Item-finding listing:
— start —
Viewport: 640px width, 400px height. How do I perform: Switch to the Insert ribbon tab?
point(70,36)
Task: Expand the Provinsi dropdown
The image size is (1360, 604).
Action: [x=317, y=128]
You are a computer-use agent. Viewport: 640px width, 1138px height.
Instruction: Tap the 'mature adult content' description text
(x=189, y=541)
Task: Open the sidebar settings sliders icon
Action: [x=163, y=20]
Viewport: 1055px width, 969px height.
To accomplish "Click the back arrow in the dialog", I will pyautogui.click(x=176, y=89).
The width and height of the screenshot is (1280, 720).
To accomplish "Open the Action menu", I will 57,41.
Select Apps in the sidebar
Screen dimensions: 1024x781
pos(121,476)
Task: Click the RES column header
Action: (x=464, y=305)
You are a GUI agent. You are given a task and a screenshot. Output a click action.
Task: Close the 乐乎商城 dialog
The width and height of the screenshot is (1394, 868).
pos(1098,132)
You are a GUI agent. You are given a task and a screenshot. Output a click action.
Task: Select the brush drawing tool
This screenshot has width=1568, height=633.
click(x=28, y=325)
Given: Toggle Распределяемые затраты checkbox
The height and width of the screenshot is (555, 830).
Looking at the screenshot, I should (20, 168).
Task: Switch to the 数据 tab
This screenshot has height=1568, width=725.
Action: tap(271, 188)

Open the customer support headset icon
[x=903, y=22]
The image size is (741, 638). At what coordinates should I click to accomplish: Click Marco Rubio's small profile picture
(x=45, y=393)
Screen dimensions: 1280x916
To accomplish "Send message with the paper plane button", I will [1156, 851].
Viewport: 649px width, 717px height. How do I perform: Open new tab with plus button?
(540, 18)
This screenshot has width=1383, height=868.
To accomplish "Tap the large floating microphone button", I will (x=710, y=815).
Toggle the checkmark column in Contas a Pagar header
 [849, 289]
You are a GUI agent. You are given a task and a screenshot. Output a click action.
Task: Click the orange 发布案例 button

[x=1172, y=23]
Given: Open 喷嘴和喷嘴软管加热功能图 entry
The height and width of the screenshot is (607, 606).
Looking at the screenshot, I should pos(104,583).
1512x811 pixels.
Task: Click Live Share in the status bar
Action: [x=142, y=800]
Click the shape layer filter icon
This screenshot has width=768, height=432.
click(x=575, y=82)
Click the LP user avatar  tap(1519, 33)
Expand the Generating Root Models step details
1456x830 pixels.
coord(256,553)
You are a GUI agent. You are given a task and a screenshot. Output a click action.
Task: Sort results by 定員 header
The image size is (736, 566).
— end —
Copy out the lines of the listing from its first line through the line containing "Action: [x=163, y=20]", with both ends included, and reproduce each line without change.

Viewport: 640px width, 400px height. How do I perform: Switch to the Insert ribbon tab?
point(70,36)
Task: Expand the Provinsi dropdown
The image size is (1360, 604).
Action: [x=317, y=128]
You are a computer-use agent. Viewport: 640px width, 1138px height.
Instruction: Tap the 'mature adult content' description text
(x=189, y=541)
Task: Open the sidebar settings sliders icon
Action: [x=163, y=20]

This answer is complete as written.